THUNDER BAY – Reconciliation, COVID-19 recovery and connectivity were the themes debated on Thursday at a Thunder Bay Chamber of Commerce-hosted forum featuring the federal election candidates in Thunder Bay–Superior North.
Liberal incumbent Marcus Powlowski, the NDP’s Yuk-Sem Won and Green Party hopeful Tracey MacKinnon took part in the hour-long discussion, which started airing on both the Chamber website and NetNewsLedger, on Friday evening.
Conservative candidate Adelina Pecchia declined to take part and PPC candidate Alan Aubut was excluded, organizers following rules of inclusion set out by the Leaders’ Debate Commission that required a member of Parliament elected under the party banner, or either four per cent support in the previous federal election or, within five days of the election call, four per cent support in leading national polls.
Pecchia has also declined to take part in next week’s scheduled Thunder Bay Television debates.
The PPC did not meet any of the stated requirements.
The NDP’s Won said one thing Canadians have learned this past summer, in the wake of the discovery of thousands of unmarked graves tied to former residential schools, is that the country hasn’t done nearly enough on the reconciliation front.
“Successive governments have denied basic human rights, schooling children, forcing people off their lands and claiming land without compensation and consent. They’ve spent millions of dollars fighting in courts on the underfunding of Indigenous children and communities, trying to overturn human rights rulings and litigating against residential school survivors.”

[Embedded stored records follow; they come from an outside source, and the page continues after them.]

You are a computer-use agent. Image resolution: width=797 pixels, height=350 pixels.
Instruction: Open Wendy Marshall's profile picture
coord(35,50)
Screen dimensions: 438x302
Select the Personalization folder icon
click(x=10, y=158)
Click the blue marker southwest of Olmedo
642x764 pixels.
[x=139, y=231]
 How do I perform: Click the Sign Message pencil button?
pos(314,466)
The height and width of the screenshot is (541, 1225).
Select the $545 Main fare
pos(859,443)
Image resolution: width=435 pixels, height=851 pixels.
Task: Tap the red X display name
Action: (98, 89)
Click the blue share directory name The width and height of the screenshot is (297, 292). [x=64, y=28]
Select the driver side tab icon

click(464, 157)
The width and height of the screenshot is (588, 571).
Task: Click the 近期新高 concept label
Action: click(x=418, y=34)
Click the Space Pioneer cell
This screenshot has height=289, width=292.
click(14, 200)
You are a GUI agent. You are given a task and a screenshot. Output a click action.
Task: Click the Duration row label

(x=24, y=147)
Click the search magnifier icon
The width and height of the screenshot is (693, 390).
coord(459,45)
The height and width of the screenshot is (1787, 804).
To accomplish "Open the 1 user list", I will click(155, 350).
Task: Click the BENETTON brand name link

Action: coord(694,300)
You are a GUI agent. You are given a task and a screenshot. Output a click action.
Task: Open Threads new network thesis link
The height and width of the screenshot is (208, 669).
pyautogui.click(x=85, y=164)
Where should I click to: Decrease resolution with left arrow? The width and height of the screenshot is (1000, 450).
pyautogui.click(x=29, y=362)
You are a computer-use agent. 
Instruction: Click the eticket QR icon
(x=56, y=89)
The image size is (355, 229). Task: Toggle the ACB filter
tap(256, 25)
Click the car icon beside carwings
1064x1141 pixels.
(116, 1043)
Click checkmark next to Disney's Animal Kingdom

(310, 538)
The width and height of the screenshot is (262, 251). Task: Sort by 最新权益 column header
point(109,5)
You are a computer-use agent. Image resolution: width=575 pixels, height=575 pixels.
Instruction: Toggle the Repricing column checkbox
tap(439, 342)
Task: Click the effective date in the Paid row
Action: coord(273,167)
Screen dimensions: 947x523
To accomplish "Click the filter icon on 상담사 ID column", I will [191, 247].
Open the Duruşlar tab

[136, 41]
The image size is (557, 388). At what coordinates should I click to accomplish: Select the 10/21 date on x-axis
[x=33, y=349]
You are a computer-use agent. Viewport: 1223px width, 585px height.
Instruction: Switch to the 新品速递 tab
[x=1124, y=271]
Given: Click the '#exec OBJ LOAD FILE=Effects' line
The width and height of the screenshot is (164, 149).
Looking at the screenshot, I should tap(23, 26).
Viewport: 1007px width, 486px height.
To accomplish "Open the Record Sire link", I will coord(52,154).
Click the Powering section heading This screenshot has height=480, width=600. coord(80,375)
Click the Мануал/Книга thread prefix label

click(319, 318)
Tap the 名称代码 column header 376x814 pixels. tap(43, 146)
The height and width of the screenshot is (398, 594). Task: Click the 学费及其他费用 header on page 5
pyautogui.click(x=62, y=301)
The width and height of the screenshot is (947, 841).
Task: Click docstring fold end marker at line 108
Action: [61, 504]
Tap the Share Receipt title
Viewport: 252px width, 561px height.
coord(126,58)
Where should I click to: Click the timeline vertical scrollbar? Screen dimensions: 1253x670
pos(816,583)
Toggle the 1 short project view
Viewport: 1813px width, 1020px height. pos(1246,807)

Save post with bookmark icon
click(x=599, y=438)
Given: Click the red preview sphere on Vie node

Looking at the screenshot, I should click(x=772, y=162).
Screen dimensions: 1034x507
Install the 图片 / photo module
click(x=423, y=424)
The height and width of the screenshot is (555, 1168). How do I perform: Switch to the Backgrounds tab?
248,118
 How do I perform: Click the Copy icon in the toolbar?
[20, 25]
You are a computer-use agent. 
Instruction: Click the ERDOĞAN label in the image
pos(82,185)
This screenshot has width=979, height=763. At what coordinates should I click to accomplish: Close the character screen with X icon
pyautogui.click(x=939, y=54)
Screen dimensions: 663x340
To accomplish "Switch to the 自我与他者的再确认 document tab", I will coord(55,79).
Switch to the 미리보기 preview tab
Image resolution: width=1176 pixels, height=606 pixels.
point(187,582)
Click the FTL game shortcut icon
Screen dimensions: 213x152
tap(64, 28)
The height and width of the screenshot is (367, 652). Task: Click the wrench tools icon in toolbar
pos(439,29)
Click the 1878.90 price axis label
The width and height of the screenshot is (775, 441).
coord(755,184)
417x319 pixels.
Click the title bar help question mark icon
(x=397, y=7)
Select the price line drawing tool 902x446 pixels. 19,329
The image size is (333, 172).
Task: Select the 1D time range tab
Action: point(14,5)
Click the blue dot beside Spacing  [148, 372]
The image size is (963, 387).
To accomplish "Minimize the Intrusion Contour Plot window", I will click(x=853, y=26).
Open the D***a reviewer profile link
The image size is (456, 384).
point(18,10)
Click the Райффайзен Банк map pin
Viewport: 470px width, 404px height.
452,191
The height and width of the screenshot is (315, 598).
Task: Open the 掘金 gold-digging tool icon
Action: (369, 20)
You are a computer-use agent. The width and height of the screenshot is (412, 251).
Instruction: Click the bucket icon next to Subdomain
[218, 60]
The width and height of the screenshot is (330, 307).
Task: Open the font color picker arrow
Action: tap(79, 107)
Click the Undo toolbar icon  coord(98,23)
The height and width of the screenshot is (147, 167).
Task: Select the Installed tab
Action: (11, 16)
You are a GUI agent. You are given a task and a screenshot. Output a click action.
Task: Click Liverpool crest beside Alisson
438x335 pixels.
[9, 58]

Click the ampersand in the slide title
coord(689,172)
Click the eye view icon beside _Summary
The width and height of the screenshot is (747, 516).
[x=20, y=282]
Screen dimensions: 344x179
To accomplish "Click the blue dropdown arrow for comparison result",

Powlowski acknowledged federal governments of the past had left a terrible legacy behind, adding the government has completed about 80 per cent of the recommendations arising from the Truth and Reconciliation Commission.
“And the government has committed to looking and helping to try to find the bodies anywhere in the country we’re needed to,” Powlowski said.
MacKinnon, who considers herself an Indigenous ally, said her heart was broken when the stories began to emerge of bodies being found in Kamloops, B.C. and elsewhere in Canada.
“That’s a dark truth of Canadians’ history that we’re being made aware of,” she said.
Pandemic recovery was another hot topic discussed during the first half-hour of the debate, the questions coming from the Anishnabek Business Professional Association and the Chamber, co-hosts of the event.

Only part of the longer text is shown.